Extrait à lire:

C’est un paradoxe qui a longuement occupé, mardi 25 janvier, les membres des commissions sénatoriales des affaires étrangères, européennes et des affaires économiques : si l’économie française est actuellement florissante - au point d’être considérée comme la plus attractive d’Europe - la balance commerciale tricolore affiche un déficit historique, et pour le moins inquiétant. Les élus de la Chambre Haute, qui auditionnaient Franck Riester, le ministre délégué auprès du ministre de l’Europe et des affaires étrangères, en charge du commerce extérieur et de l’attractivité, espéraient des réponses sur les causes de ce plongeon. Et ils ont eu du mal à se satisfaire de celles fournies par le ministre, qui a largement invoqué la crise des hydrocarbures.
« Sur l’ensemble de l’année 2021, le déficit commercial s’élève à plus de 77,6 milliards. Les exportations progressent, mais pas assez pour compenser la hausse des importations », résume le sénateur LR Alain Cadec. « Il y a une dynamique dans un grand nombre de secteurs à l’exportation mais, d’un point de vue conjoncturel, nous sommes confrontés à une augmentation très forte des hydrocarbures, qui impacte notre déficit commercial », explique Franck Riester. Il rappelle ainsi que la hausse de la croissance se double d’une hausse de la consommation, tant du côté de l’industrie, qui a besoin de matières premières, que du côté des particuliers. « Nous avons une demande très forte en France, à la fois des biens de consommation et des biens nécessaires à la fabrication de biens finaux. »

Travail demandé: Selon l'extrait sur le déficit commercial français, à combien s'élève ce déficit sur l'ensemble de l'année 2021 ?

Données fournies:

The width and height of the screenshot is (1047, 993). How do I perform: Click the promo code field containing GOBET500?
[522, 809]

...

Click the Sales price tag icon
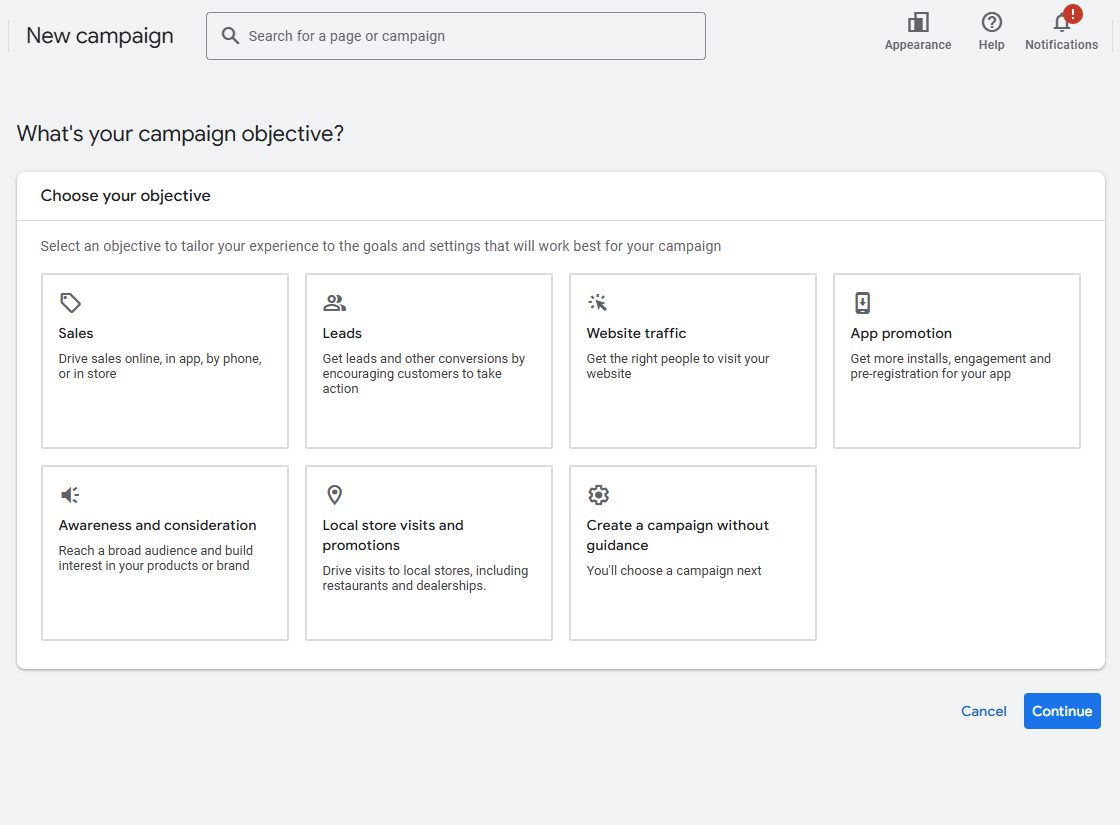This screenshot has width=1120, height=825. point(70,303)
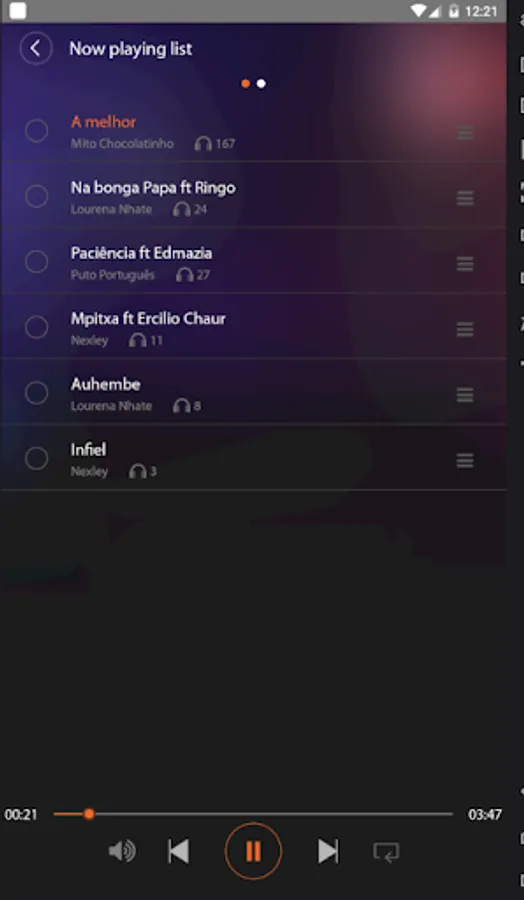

Résultat obtenu: À plus de 77,6 milliards.